§ **PROBLEMA PROPOSTO**: Segundo o trecho do documento, por que a conversa com o amigo psicanalista sobre tomar mescalina ficou apenas em termos ligeiros? Responda em uma ou duas frases.

§ **TRECHO DO DOCUMENTO**:
####
Prossigo as observações sobre o dexamil e a dexedrina, pílulas a que quase todo mundo recorre, hoje em dia, para se sentir feliz neste planeta em que tudo está em crise: a situação internacional, a situação nacional e a situação individual. Só experimentei uma vez a dexedrina, e o efeito me assustou um pouco. Sentia-me como se tivesse crescido repentinamente. Mas não me sentia mais alto (o que, pelo fato de eu ser baixinho, qualquer psicólogo qualificaria como um efeito óbvio); sentia-me esticado dentro do meu reduzido tamanho; meus ombros e minha cabeça pareciam mais altos do que o resto do corpo. Aquilo me cansava e me desagradava, como se eu fosse obrigado a ficar muito tempo na ponta dos pés. Pensava com maior clareza, porém falava mais do que o necessário. A disposição que a pílula me incutira era uma disposição para nada. Mas quem me mandara esperar qualquer coisa de uma pílula? Lembrei-me da irritação que sempre me causou a invenção das flores artificiais e compreendi que, enquanto o efeito da droga não cessasse, eu não seria mais do que um homem de matéria plástica. Doravante —prometi a mim mesmo — se ainda quiser repetir experiências semelhantes, devo procurar remédios radicais. Um amigo meu, que é psicanalista, me convidara para tomar mescalina e descrever os meus delírios. Falamos ligeiramente no assunto, mesmo porque na ocasião ele não possuía mescalina. Agora eu me lembrava disso e prometia a mim mesmo que só me submeteria a experiências com drogas de efeito mais violento, de mescalina para cima. E considerei medíocres os meus amigos que são viciados em dexamil: gostaria de ver a cara deles se soubessem que conheço um rapaz que aos 17 anos encontrou uma senhora, a qual lhe fez um convite que ele não recusou, porque seria a sua iniciação nos mistérios da aliança do homem com a mulher. A senhora levou-o a um apartamento e mergulhou sua jovem cabeça num travesseiro embebido em éter. Esse ritual se repetiu longamente. Dois anos depois, ou três, o rapaz estava no hospício, mas já teve alta e talvez hoje pense com saudade naquela primeira experiência demoníaca.
####
§ **LINHAS REGISTRADAS**:
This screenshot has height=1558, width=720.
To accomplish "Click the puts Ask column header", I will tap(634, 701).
####
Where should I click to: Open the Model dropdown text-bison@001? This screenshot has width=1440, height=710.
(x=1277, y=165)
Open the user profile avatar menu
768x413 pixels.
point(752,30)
####
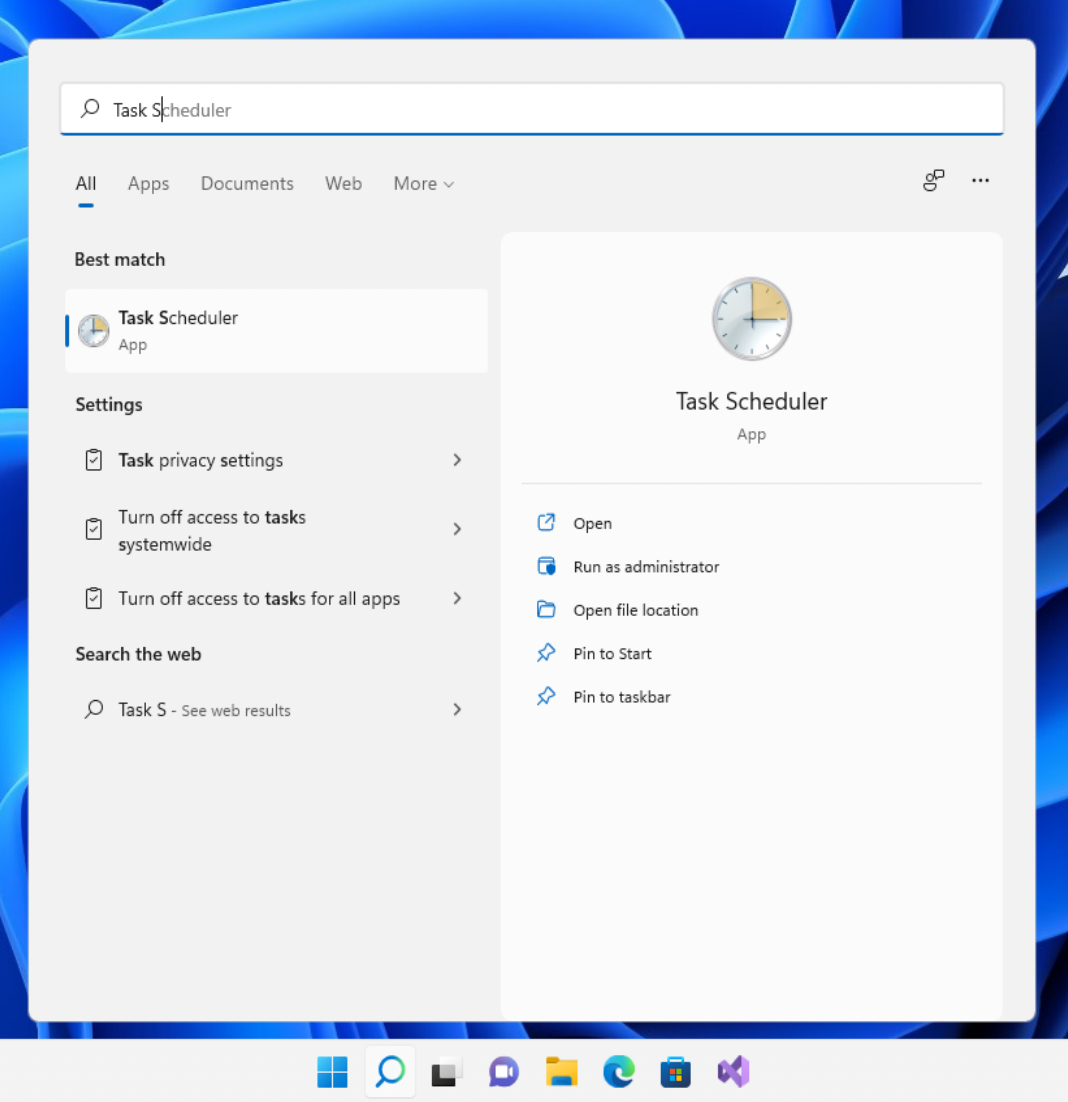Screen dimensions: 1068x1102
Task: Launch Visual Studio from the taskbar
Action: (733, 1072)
####
§ **RESPOSTA COMPLETA**: A conversa não foi adiante porque, naquela ocasião, o amigo psicanalista não possuía mescalina. Por isso, o convite para tomar a droga e descrever os delírios ficou só numa menção passageira.